第39話 人生ゲームは呪いの魔道具だった?
ギルドの用事が終わって2時間後。
「…なぁナツメ、これ売れると思うか?」
「売れる以前の問題じゃないですかね;」
新しい遊具を作るために色々試行錯誤していたのですが。
全てうまくいくわけでは無くゲーム次第では問題が発生することも多々ありました。その中でも『人生ゲーム』は作成した瞬間、嫌な予感がしたので誰もいない平原で試したのですが…。
「マスに書かれた内容が現実に作用するなんて誰が想像できます?」
「流石に危険すぎる内容は反映されないみたいだがな…。」
ゲームが終わる頃になると私達はずぶ濡れになった状態で背後には魔物の死骸が山積みになっていました。
なぜこの状況になったかというと『魔物が出現して一回休み』のマスに止まると魔物が出現したり、『水に濡れて一回休み』のマスに止まると上空から青空なのに水が滝のように落ちてきたりしたからです。
「しかもだ『罠に引っかかり一回休み』のマスに止まるとトラバサミが出てくるのは流石にどうかと思うのだが…。歯が無いから痛くなかったがな。」
「ダンジョンでやったら床がいきなり無くなったりしそうですよね。」
どうやらこの世界では周囲の魔素量次第で何の変哲も無い紙に書かれたことでも作用することがあるらしく、今回はまさにこの類とのこと。
次に私達は全部『魔物出現マス』に入れ替えて試したのですが、何の反応もすることなくサイコロを振ってゴールしただけで終わりました。
「なるほど…。運試しというランダム性が条件で現実に反映されるのか。」
「えー…。人生ゲームは公にしないほうがいいですね。」
残念でなりませんね。
私達がいるからという可能性もあったのですが、魔素が高い場所でゲームしてしまうと再現できてしまう可能性があったからです。
それにはフィニーも賛同して跡形もなく消し飛ばそうとしたのですが。
「あら…、壊れない。」
「ぬ、原初化してしまったか。」
アイテムの原初化…つまりこの世界に真新しい魔道具として固定されたため壊れない魔道具になってしまったみたいです。
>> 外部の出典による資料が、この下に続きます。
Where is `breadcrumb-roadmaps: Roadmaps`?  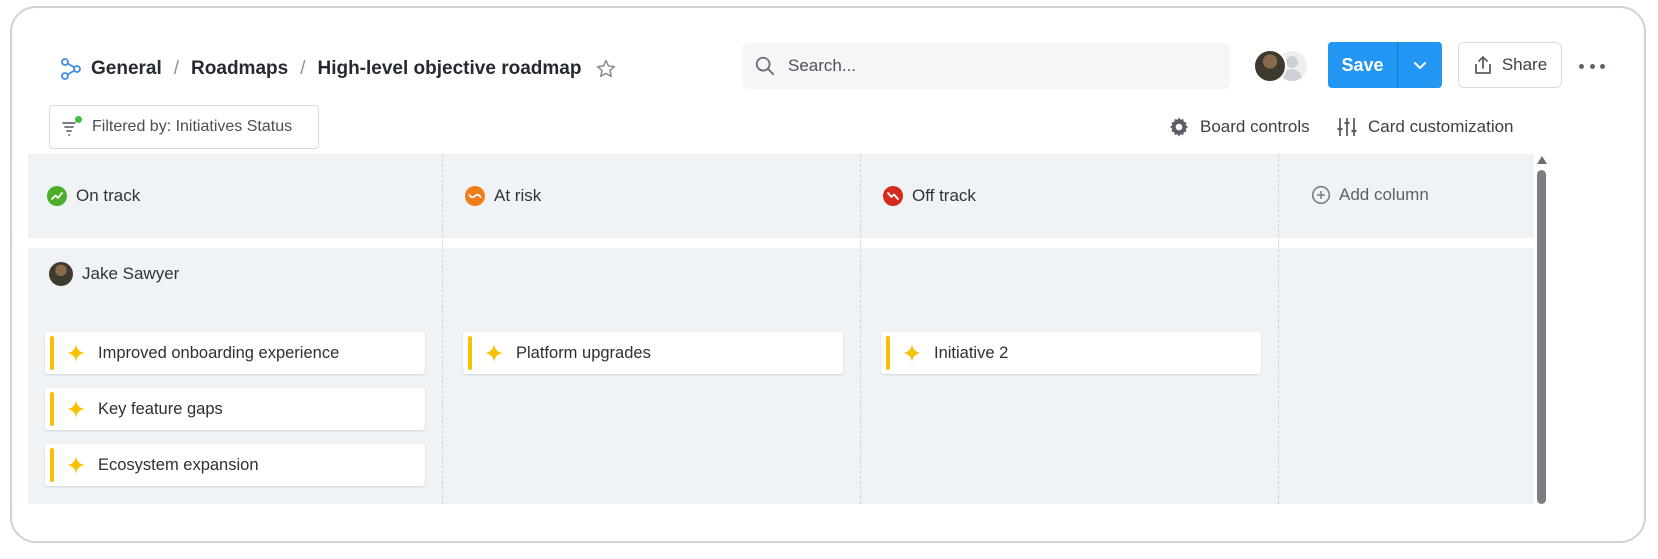 breadcrumb-roadmaps: Roadmaps is located at coordinates (240, 69).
うん…つまり私はこれが初めての原初の魔道具を作ったってこと?
「うわー…、なんか本当に呪われたゲーム作ったと思うと嫌ですね;」
「うむ、本来喜ぶべきであろうが流石にこれは…。」
これからはもっと慎重に作るものを考えたほうがよさそうですね。
「この感じだと『カードゲーム』なども危ういかもしれないですね。」
「む、それはどういうものなのだ?」
フィニーに簡潔に説明すると首を捻り考え始めました。
「確かにそれは危ういかもしれぬな。例えるなら熱が入りすぎて詠唱になり得るものを発言すると勝手に魔術が発動してしまう。『○○召喚』とかの類は特に危険で魔物も召喚対象になるときあるからな。」
そういう意味では私の前いた世界は娯楽を作りやすい環境にあったというべきなのでしょうね。
まさか魔術の概念がこのような形でデメリットになると思いませんでした…。
「あぁ、だから図書館には魔素除けが敷かれているのですね。」
「そうだな。魔術本の内容が事実の場合、魔素の蓄積が弱い者でも周囲の魔素が強ければ読み上げるだけで勝手に魔術が発動してしまうからな。」
今思えばなぜ図書館に魔素が少ないのかずっと気になっていたのですが、意外な形で知ることができました。
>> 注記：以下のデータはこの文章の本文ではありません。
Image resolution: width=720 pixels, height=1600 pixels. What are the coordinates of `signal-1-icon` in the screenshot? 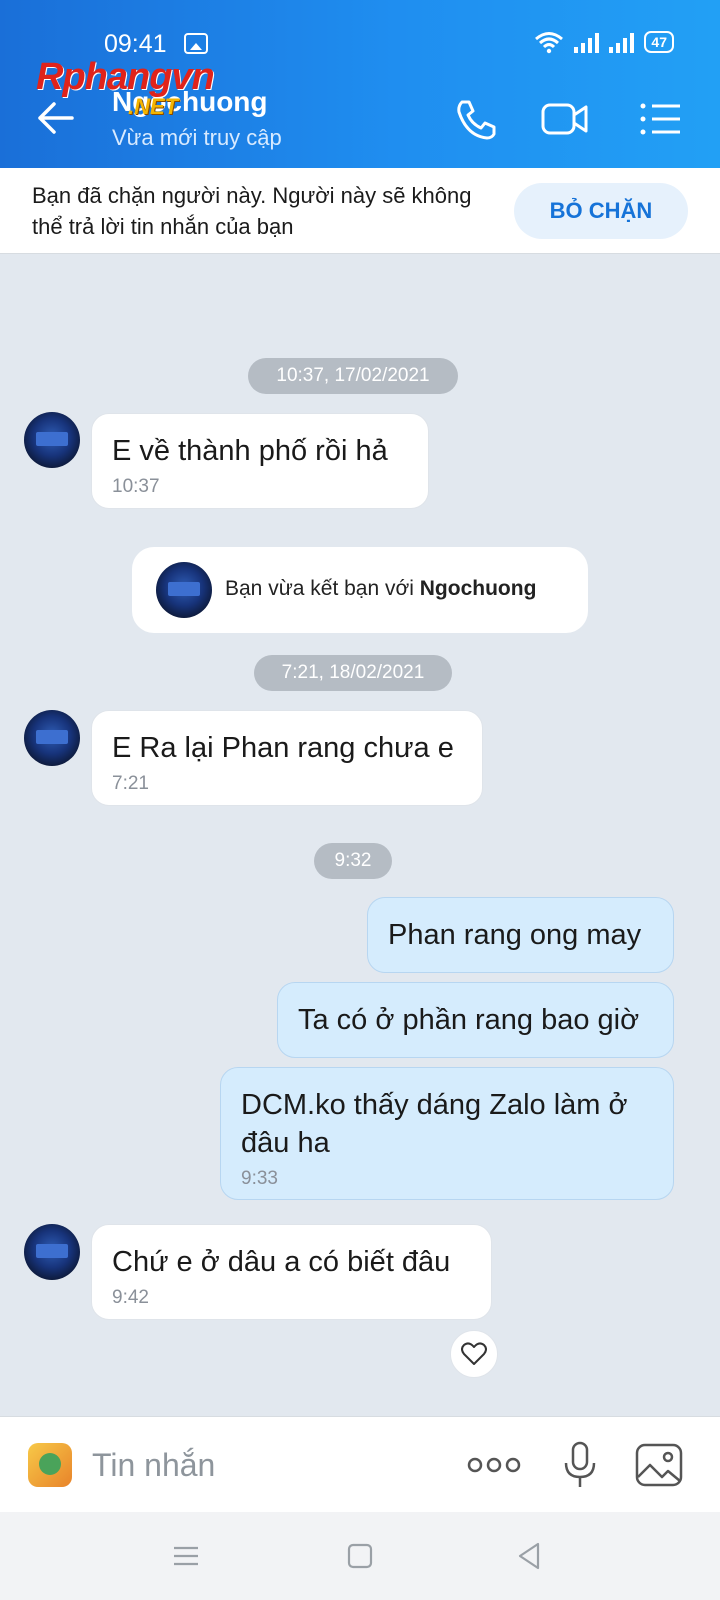 It's located at (587, 42).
そういえば前はそれどころじゃなくて気になっても聞かなかったこと多かったですね;
「うーん、そうなると人生ゲームも魔素除けがあれば普通のゲームとして楽しめそうですけど魔素除け自体高価でしたからね…。」
「王都半分買えるくらいの金額だからな。」
やっぱり人生ゲームの類は諦めたほうが良さそうですね。
私はそんなことを思いながら新しい遊具について考えるのでした。